## What you should do
Find how many lines of the following entries contain "size". Reply with the number alone.

## Given records
+===+

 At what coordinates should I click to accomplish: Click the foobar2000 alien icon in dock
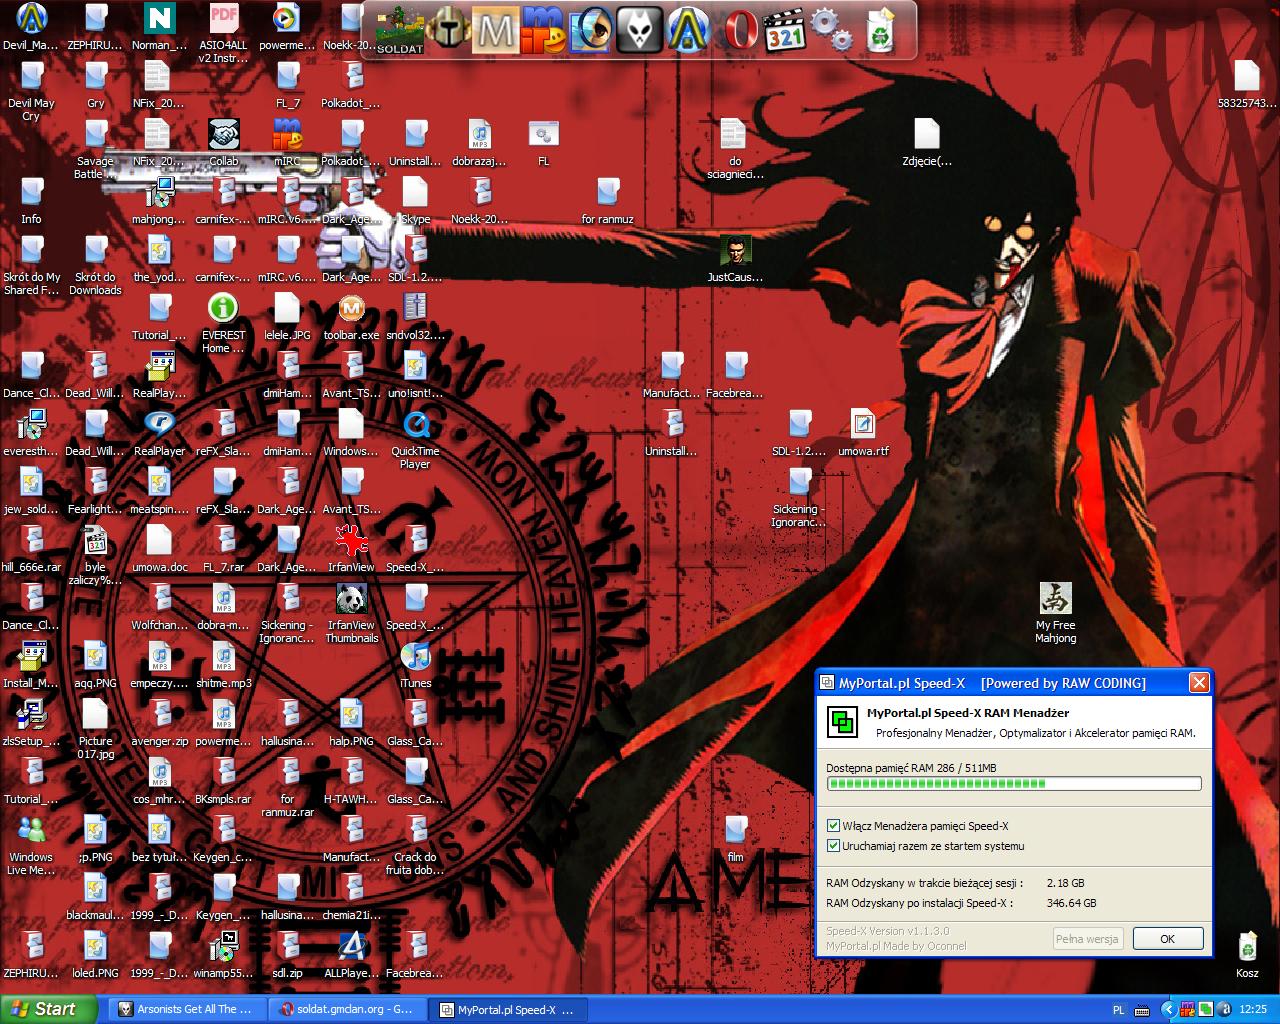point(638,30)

+===+

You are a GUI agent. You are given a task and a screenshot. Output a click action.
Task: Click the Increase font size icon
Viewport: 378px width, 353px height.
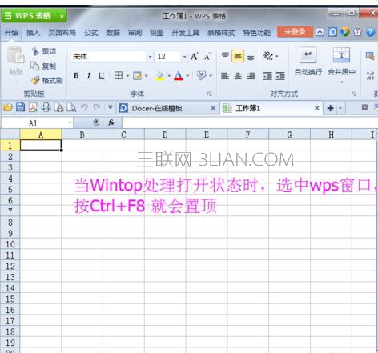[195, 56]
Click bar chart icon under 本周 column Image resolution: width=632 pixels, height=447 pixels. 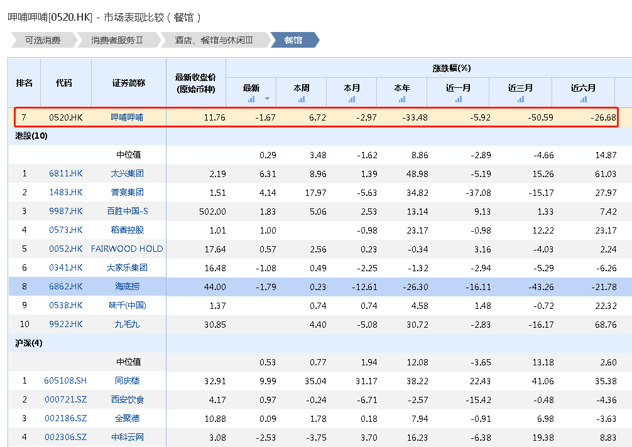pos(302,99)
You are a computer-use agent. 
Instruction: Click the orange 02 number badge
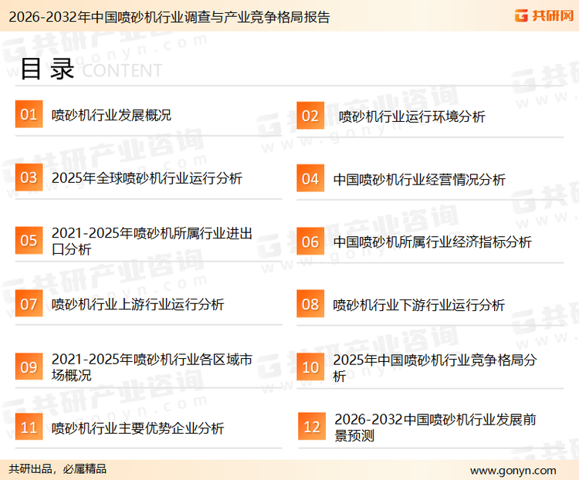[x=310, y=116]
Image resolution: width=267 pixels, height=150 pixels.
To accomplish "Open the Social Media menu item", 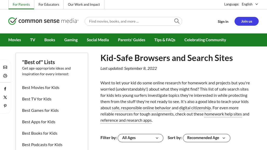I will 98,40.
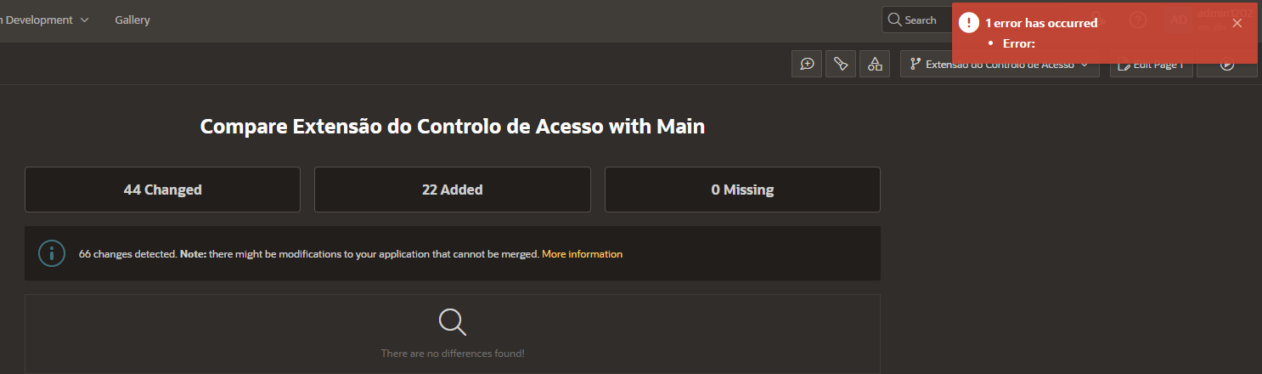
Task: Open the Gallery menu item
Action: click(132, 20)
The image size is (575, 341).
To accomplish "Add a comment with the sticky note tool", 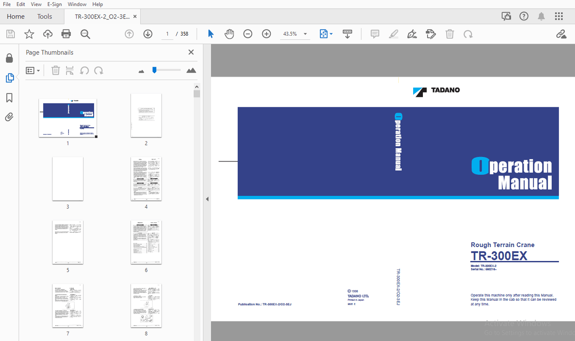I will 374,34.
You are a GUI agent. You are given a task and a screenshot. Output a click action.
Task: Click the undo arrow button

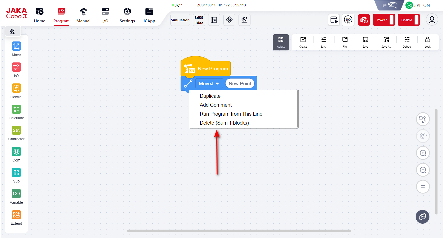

+===+

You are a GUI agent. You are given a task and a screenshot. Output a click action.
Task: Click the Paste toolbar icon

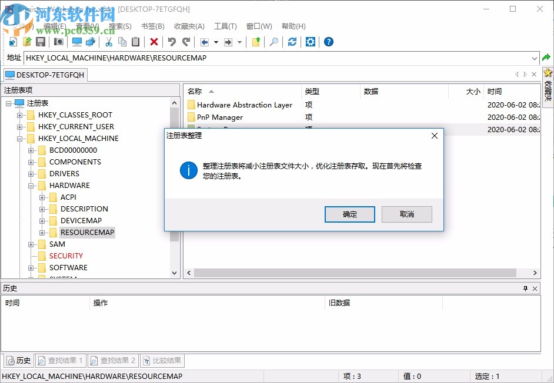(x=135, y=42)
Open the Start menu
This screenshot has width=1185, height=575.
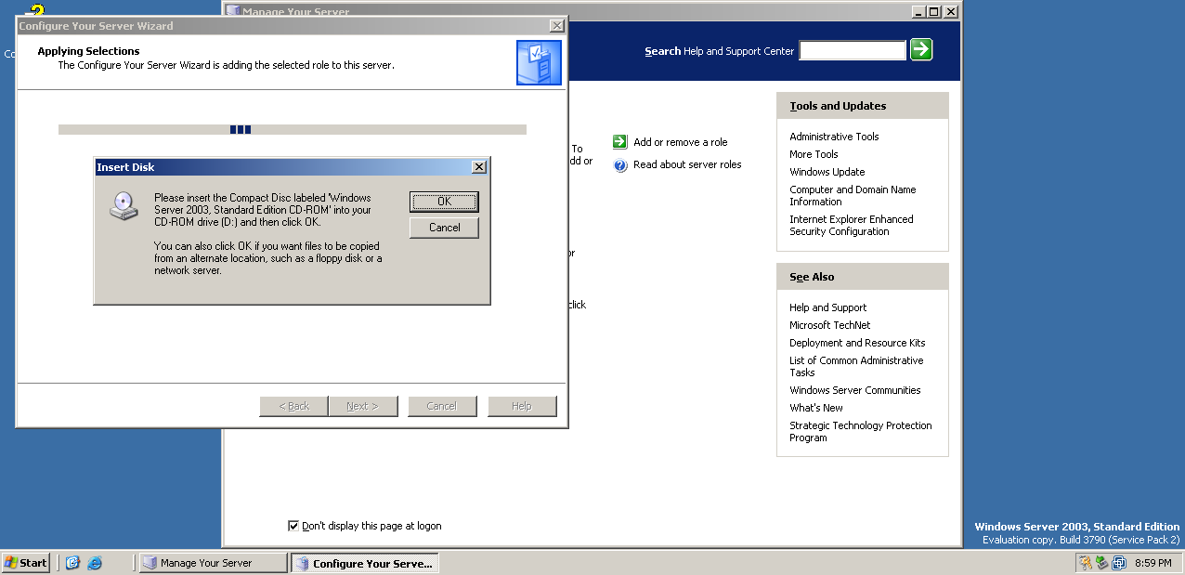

+===+

## Solution to the problem
2